*Provided entries*
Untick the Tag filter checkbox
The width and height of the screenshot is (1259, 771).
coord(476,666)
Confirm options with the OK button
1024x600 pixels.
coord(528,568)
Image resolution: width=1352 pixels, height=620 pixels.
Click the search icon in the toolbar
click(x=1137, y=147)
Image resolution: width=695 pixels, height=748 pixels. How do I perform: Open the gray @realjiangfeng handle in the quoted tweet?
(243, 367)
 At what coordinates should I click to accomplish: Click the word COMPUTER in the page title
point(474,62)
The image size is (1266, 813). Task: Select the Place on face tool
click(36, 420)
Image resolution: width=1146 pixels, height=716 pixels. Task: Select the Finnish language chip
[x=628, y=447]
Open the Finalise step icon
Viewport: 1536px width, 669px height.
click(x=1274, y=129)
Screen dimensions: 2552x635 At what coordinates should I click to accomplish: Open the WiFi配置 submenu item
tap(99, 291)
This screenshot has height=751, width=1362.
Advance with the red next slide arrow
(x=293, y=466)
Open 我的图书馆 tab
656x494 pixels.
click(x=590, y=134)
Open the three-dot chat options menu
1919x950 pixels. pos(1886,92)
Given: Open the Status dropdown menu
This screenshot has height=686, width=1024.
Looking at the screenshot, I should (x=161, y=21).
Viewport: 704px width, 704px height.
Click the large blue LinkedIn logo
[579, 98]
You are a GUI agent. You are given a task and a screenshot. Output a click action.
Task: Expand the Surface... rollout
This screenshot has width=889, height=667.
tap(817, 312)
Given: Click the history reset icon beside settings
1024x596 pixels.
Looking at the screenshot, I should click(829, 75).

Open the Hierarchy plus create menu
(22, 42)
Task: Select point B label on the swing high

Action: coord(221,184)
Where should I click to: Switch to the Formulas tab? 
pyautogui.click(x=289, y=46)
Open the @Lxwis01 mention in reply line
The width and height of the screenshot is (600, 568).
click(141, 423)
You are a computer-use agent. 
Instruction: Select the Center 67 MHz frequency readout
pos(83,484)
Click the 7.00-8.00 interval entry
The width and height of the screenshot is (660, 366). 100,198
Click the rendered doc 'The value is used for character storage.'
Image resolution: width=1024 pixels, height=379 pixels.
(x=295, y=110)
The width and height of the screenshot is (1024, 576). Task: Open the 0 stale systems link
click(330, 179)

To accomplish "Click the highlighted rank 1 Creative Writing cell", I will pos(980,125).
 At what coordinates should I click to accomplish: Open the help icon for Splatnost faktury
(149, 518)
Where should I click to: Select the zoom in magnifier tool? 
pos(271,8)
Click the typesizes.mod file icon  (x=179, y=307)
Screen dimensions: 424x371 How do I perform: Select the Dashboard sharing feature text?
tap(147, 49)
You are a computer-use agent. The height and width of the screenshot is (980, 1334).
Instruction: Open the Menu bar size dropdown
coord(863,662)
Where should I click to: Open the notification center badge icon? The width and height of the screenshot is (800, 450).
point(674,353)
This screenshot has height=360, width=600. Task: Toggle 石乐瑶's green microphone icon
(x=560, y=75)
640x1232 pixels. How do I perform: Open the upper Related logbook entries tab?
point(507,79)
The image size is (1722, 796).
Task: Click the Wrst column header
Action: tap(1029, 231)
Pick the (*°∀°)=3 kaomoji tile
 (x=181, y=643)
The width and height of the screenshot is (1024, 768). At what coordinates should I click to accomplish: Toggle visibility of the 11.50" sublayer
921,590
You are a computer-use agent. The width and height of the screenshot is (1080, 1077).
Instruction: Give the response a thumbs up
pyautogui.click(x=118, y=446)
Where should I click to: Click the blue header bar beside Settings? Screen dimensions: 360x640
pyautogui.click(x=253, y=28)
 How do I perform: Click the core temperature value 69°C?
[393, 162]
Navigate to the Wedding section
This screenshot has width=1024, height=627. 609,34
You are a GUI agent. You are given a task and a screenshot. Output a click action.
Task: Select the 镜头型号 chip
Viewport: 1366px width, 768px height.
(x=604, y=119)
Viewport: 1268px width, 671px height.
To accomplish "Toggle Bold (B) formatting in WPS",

*What you are asked to do*
All lines from the line holding "Navigate to the Wedding section" through the end of the records above need to be transcribed exactly, and no other text should appear.

*Solution below*
Navigate to the Wedding section
This screenshot has width=1024, height=627. 609,34
You are a GUI agent. You are given a task and a screenshot. Output a click action.
Task: Select the 镜头型号 chip
Viewport: 1366px width, 768px height.
(x=604, y=119)
Viewport: 1268px width, 671px height.
To accomplish "Toggle Bold (B) formatting in WPS",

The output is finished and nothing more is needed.